Tenants Claim Discrimination in Fees for Gym Access

The newly opened gym is at the center of a dispute over access by Independence Plaza tenants who do not pay market-rate rents. Photo: Aline Reynolds/Tribeca Trib

Posted
Jun. 03, 2013

Longtime tenants of Tribeca’s Inde­pendence Plaza North are railing against their landlord’s membership policy for the complex’s newly opened gym.

After numerous complaints, the co-owner of IPN has reversed a controversial rule that initially restricted access to the gym and children’s play space to “market rate” tenants, barring access to  those paying reduced or government-subsidized rents. It now says it wants to charge non-market-rate tenants an annual fee—a decision that the Tenant Association maintains is still discriminatory.

Following IPN’s removal from the state’s Mitchell-Lama Housing Program in 2004, tenants of the Greenwich Street complex have fallen into three categories: those who pay market-rate rents, and those who moved in before 2004 and are either paying lower rents as part of the Landlord Assisted Program (LAP) or  receiving vouchers from the government’s Section 8 Housing Program.

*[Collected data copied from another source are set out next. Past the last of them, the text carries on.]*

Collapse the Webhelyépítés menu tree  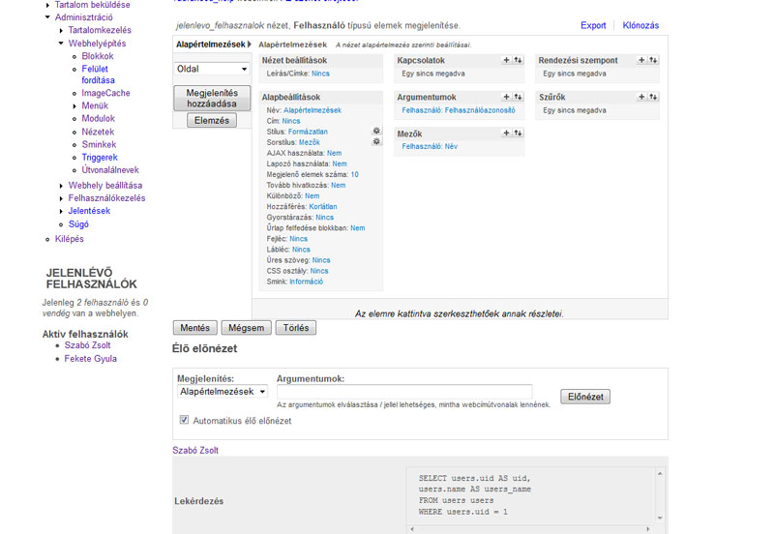(x=60, y=44)
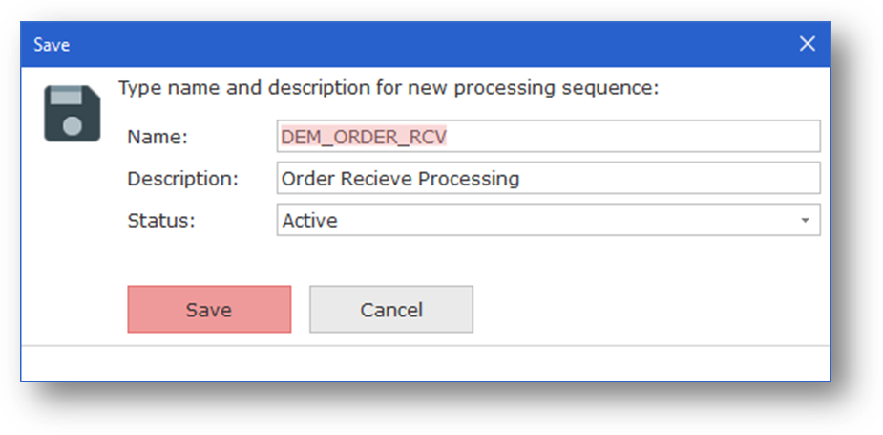This screenshot has width=883, height=435.
Task: Focus the Name input field
Action: pos(548,137)
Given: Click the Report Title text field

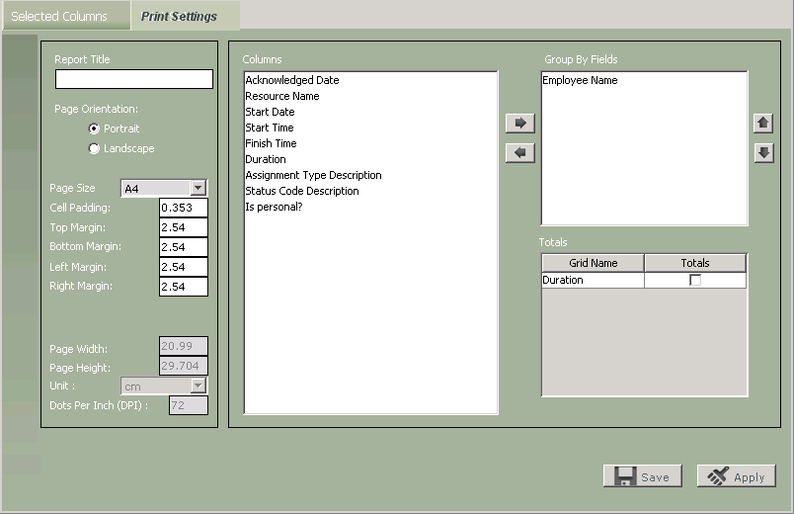Looking at the screenshot, I should coord(134,79).
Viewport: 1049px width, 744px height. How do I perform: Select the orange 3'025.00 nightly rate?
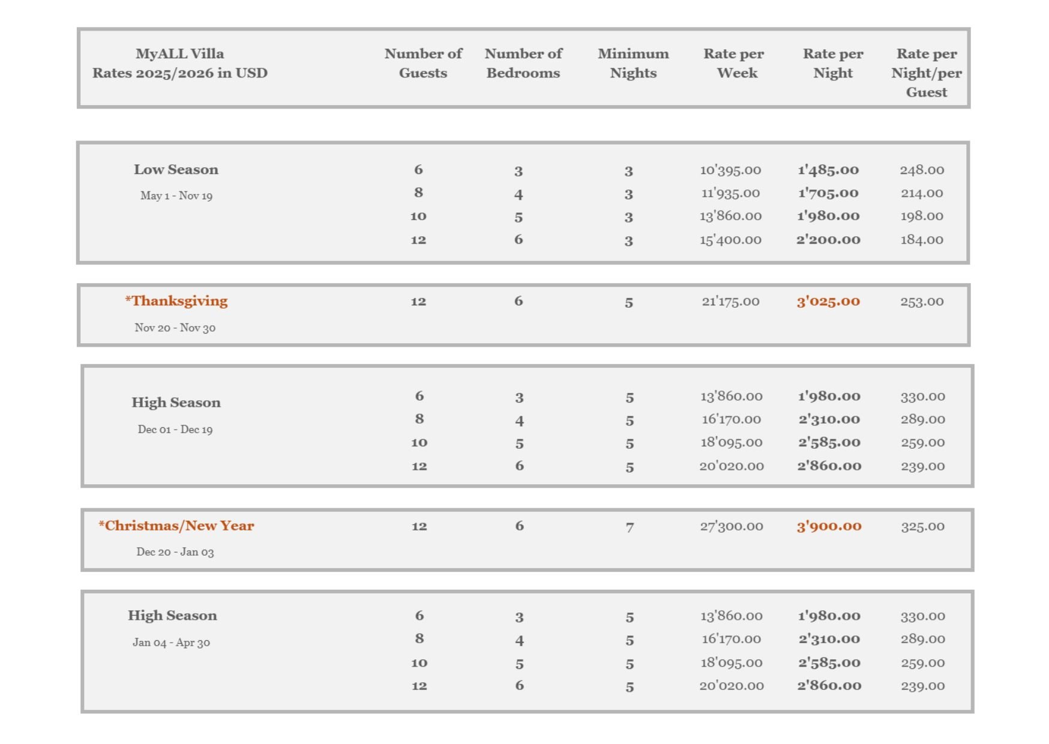click(828, 301)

The facility opened in mid-May on the second floor of IPN’s 40 Harrison Street building. As of the end of May, non-market-rate tenants were still waiting for information on how and when they could start using the gym. 

According to its latest decision, market-rate tenants can get in for free while LAP and voucher tenants will have to pay to use the facilities—an amount as yet to be determined.

A spokesperson for Stellar Man­agement declined to comment on the revised policy.

(According to a Stellar Management employee, the message to non-market-rate tenants that they could not use the gym was the result of a “miscommunication” among Stellar staff members.)

Diane Lapson, the IPN Tenant Association president who met with Stellar representatives on May 23, said management is justifying the rule by saying that the annual fee is built into the leases of current market-rate tenants.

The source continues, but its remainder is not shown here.